• _Exercise_: Please keep to the lines below from the one with "Instruction: Open myQNAPcloud app" through the one with "You are a computer-use agent. Screen dimensions: 1001x465", and restate them word for word, ends included.
BEGIN Listed entries
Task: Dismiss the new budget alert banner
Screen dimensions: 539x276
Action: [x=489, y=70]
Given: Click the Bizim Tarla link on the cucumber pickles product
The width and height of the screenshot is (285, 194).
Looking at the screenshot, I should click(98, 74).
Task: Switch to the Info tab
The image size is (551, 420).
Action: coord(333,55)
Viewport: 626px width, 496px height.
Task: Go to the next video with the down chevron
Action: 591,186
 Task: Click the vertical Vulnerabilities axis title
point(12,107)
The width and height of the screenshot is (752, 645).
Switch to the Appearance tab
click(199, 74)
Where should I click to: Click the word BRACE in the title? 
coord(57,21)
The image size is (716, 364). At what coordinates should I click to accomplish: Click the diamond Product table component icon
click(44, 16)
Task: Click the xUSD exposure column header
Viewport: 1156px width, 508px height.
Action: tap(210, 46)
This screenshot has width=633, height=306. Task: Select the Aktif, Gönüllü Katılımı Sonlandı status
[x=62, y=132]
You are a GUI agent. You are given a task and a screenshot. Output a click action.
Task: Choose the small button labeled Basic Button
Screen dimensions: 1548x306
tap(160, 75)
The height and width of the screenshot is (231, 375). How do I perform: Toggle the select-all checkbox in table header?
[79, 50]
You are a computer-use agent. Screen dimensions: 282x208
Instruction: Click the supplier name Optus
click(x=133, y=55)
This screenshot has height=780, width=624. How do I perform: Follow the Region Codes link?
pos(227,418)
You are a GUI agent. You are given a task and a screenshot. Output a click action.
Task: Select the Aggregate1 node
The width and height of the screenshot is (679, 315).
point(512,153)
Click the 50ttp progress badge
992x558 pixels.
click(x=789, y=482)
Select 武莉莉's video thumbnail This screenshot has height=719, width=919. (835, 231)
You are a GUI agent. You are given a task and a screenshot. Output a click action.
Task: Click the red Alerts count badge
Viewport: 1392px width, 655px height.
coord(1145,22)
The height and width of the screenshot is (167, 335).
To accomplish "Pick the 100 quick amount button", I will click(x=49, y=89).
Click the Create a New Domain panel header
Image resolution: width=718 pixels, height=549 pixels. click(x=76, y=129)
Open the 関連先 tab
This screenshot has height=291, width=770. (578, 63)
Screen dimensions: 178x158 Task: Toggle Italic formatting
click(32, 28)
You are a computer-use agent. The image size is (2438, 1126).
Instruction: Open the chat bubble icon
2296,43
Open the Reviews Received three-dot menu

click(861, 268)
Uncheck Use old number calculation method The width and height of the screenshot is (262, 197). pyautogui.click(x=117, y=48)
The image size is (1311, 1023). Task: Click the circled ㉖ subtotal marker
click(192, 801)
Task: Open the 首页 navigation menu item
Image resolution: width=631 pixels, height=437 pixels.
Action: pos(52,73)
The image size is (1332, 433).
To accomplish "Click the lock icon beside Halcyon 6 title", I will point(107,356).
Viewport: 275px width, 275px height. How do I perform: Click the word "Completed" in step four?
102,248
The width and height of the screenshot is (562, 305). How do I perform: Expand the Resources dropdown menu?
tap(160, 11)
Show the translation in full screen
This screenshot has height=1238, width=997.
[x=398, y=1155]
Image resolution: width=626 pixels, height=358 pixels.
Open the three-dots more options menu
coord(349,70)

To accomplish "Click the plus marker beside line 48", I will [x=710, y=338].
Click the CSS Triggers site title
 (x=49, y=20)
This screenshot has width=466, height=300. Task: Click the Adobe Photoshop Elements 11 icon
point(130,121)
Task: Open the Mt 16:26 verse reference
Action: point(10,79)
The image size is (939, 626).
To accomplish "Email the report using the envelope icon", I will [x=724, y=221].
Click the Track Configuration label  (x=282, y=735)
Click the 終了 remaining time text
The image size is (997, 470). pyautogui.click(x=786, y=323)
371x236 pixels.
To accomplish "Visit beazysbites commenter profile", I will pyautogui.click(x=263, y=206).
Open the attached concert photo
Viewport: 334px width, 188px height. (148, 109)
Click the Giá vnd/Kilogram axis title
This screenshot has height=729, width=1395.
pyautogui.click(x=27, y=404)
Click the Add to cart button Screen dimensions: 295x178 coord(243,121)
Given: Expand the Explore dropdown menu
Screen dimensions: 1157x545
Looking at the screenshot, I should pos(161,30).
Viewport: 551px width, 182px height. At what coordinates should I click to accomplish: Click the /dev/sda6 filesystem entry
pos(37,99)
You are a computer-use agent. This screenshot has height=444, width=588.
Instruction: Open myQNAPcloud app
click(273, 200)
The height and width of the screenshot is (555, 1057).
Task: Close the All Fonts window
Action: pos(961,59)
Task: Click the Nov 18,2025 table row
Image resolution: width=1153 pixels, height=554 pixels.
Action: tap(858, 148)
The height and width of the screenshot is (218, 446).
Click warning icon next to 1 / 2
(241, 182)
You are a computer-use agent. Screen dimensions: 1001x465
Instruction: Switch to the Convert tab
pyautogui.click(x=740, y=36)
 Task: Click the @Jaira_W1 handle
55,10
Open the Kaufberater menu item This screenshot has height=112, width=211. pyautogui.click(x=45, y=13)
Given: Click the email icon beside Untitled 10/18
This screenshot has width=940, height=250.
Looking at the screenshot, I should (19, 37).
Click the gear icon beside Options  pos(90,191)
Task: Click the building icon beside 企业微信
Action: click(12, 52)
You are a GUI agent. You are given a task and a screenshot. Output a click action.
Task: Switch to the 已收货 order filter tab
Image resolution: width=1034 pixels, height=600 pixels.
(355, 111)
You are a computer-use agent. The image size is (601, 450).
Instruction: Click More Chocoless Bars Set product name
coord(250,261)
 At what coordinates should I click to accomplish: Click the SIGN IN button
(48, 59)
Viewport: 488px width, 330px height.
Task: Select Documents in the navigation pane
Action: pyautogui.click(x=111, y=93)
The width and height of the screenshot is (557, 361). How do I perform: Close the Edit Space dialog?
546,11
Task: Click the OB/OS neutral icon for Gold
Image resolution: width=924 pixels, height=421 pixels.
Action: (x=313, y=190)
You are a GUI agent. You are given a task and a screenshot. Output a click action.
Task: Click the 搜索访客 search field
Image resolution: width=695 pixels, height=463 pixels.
END Listed entries
• _Response area_:
Instruction: Open myQNAPcloud app
click(273, 200)
The height and width of the screenshot is (555, 1057).
Task: Close the All Fonts window
Action: pos(961,59)
Task: Click the Nov 18,2025 table row
Image resolution: width=1153 pixels, height=554 pixels.
Action: tap(858, 148)
The height and width of the screenshot is (218, 446).
Click warning icon next to 1 / 2
(241, 182)
You are a computer-use agent. Screen dimensions: 1001x465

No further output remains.